◆ How to complete this task
Counting only lines that contain "panel", how many are there in the records below? Give the figure alone.

::: Data to examine :::

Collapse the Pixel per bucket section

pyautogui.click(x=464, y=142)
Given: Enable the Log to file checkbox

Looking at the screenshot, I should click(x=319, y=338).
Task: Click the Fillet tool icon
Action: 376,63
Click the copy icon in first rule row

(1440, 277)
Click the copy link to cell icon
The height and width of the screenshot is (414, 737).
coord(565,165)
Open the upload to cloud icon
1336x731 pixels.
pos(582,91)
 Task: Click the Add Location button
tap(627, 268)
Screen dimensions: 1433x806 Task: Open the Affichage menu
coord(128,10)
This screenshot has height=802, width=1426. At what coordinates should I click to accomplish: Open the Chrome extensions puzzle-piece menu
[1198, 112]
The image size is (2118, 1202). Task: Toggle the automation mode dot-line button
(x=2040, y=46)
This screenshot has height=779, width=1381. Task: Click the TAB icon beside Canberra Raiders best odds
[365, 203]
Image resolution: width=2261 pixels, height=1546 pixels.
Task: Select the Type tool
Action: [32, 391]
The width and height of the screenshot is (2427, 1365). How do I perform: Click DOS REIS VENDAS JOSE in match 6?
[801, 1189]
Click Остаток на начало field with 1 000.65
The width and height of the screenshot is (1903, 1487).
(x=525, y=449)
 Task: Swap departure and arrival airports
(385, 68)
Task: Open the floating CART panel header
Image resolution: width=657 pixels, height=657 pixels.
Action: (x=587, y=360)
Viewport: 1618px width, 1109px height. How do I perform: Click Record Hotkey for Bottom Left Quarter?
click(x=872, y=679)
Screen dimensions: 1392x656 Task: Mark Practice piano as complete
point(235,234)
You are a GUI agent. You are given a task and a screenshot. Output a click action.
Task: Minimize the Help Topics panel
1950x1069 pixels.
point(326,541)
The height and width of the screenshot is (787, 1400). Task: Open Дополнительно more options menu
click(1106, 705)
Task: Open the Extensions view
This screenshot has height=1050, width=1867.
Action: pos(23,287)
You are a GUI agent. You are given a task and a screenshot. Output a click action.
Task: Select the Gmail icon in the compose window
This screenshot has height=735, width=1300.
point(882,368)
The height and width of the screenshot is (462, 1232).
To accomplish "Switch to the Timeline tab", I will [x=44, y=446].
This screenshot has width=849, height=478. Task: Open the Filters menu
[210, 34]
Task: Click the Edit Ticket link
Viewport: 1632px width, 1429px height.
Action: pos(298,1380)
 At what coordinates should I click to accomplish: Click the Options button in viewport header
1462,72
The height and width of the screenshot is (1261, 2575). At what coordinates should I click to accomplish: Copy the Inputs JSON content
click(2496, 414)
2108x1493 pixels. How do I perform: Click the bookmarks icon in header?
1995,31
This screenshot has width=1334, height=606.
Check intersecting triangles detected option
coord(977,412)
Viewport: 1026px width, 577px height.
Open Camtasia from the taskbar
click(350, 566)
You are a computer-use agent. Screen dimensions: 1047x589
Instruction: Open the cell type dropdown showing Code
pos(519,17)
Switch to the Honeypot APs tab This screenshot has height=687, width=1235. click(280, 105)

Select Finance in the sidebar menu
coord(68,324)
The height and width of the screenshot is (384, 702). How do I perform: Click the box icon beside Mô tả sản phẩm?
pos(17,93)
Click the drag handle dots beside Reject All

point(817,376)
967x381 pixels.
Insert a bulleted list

:::

◆ Task solution
2